Views, Bounds, and Clipping

Introduction

This is a guide that explains how view bounds and clipping work in Scenic. This guide explains how to set view bounds, how to interpret what the commands are doing, and the effects that the view bounds have on existing Scenic subsystems.

Concepts

Setting View Bounds

An embedder must create a pair of tokens for a view and view holder, and must also allocate space within its view for the embedded view holder to be laid out. This is done by setting the bounds on the view holder of the embedded view. To set the view bounds on a view, you have to call SetViewProperties on its respective ViewHolder. You can call SetViewProperties either before or after the view itself is created and linked to the ViewHolder, so you do not have to worry about the order in which you do your setup. The bounds themselves are set by specifying their minimum and maximum points (xyz) in 3D space.

Bound Extent and Insets

There are four values needed to set a view‘s bounds properly, bounds_min, bounds_max, inset_min and inset_max. The minimum and maximum bounds represent the minimum and maximum coordinate points of an axis-aligned bounding box. The minimum and maximum insets specify the distances between the view’s bounding box and that of its parent. So the final extent of a view’s bounds can be defined with the following formula:

{ bounds_min + inset_min, bounds_max - inset_max}

Example

// Create a pair of tokens to register a view and view holder in
// the scene graph.
auto [view_token, view_holder_token] = scenic::ViewTokenPair::New();

// Create the actual view and view holder.
scenic::View view(session, std::move(view_token), "View");
scenic::ViewHolder view_holder(session, std::move(view_holder_token),
                               ViewHolder");
// Set the bounding box dimensions on the view holder.
view_holder.SetViewProperties({.bounding_box{.min{0, 0, -200}, .max{500, 500, 0}},
                               .inset_from_min{20, 30, 0},
                               .inset_from_max{20, 30, 0}});

The above code creates a View and ViewHolder pair whose bounds start at (20, 30, -200) and extend out to (480, 470, 0). The bounds themselves are always axis-aligned.

Coordinate System

View bounds are specified in local coordinates, and their world-space position is determined by the global transform of the view node.

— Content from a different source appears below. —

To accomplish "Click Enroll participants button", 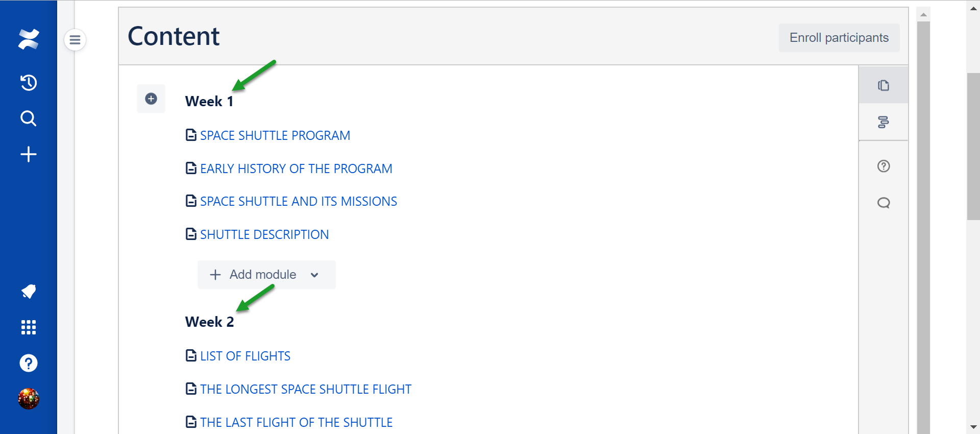I will [839, 38].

Input coordinates originate from input device space, which usually corresponds to pixel coordinates with an origin at the upper left of the screen. The input system works with the compositor and camera to map from input device coordinates to world space by way of Ray Casting and Hit Testing.

Example

// Create a view and view-holder token pair.
auto [view_token, view_holder_token] = scenic::ViewTokenPair::New();
scenic::View view(session, std::move(view_token), "View");
scenic::ViewHolder view_holder(session, std::move(view_holder_token),
                               "ViewHolder");

// Add the view holder as a child of the scene.
scene.AddChild(view_holder);

// Translate the view holder and set view bounds.
view_holder.SetTranslation(100, 100, 200);
view_holder.SetViewProperties({.bounding_box{.max{500, 500, 200}}});

In the above code, the view bounds in local space have a min and max value of (0, 0, 0) and (500, 500, 200), but since the parent node is translated by (100, 100, 200) the view bounds in world space will actually have a world space bounds min and max of (100, 100, 200) and (600, 600, 400) respectively. However, the view itself doesn’t see these world-space bounds, and only deals with its bounds in its own local space.

Centering Geometry

The center of mass for a piece of geometry such as a RoundedRectangle is its center, whereas for a view, the center of mass for its bounds is its minimum coordinate. This means that if a view and a rounded-rectangle that is a child of that view both have the same translation, the center of the rounded-rectangle will render at the minimum-coordinate of the view’s bounds. To fix this, apply another translation on the shape node to move it to the center of the view’s bounds.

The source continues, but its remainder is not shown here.